[Dataset entries]
═══
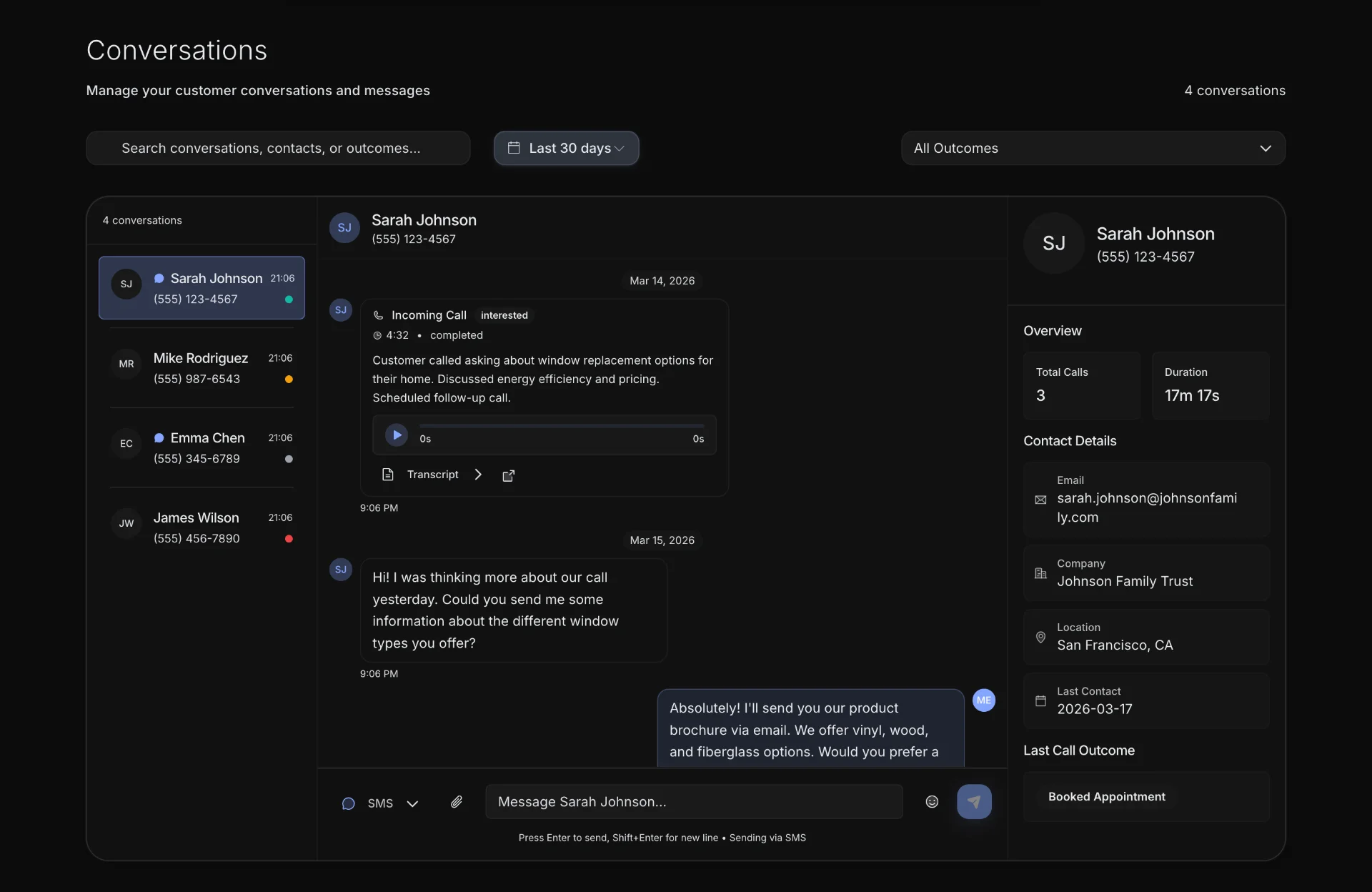Click Sarah Johnson's email address link

1145,507
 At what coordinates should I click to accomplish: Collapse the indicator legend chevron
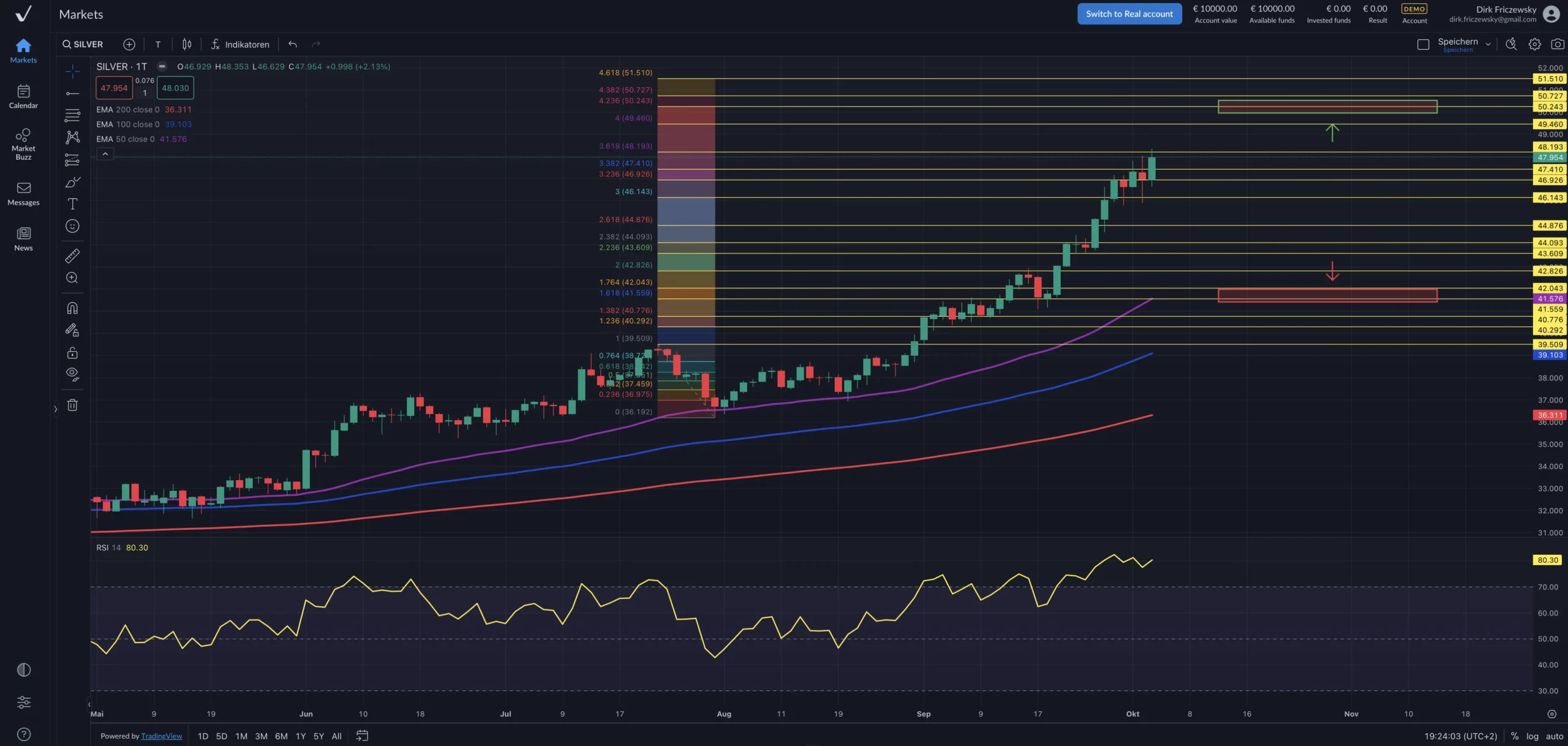click(105, 154)
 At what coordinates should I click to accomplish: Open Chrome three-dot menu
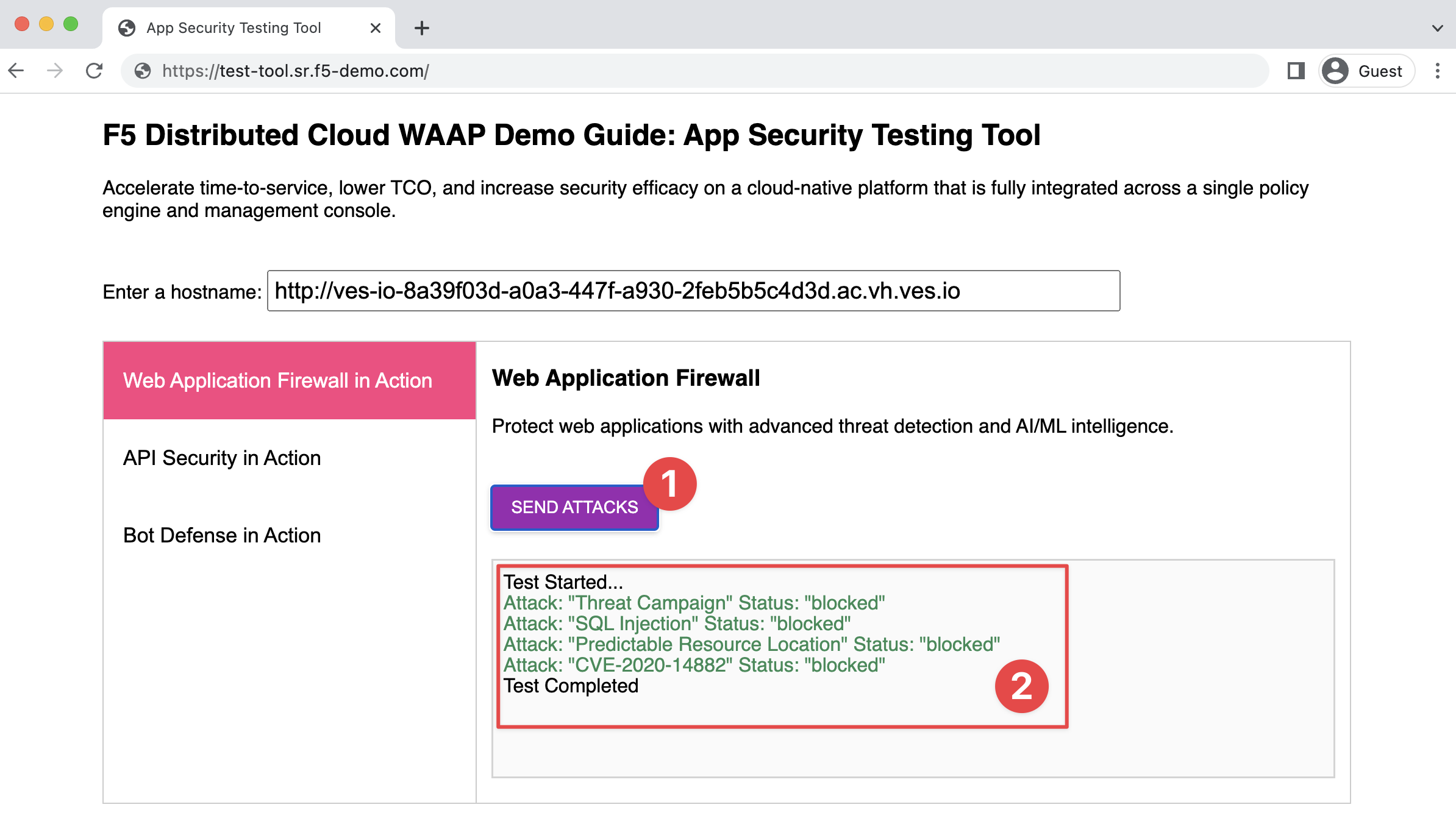(x=1437, y=71)
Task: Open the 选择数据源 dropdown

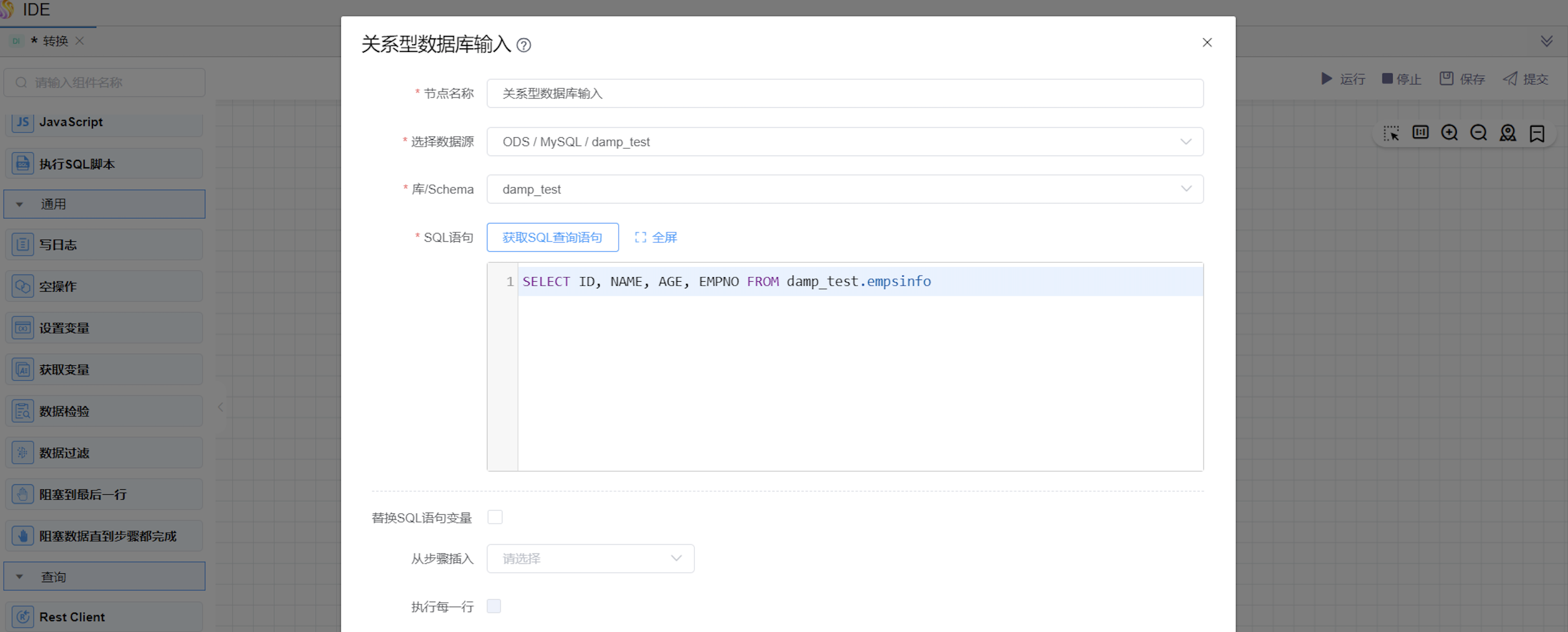Action: click(x=844, y=142)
═══
- WHAT IS REQUIRED:
The lines wanted run from the one with "At what coordinates should I click to accomplish: Open" through the final line of the data; repeat them word for word and skip every picture.

- SOLUTION BELOW:
 At what coordinates should I click to accomplish: Open Chrome three-dot menu
(x=1437, y=71)
Task: Open the 选择数据源 dropdown

Action: click(x=844, y=142)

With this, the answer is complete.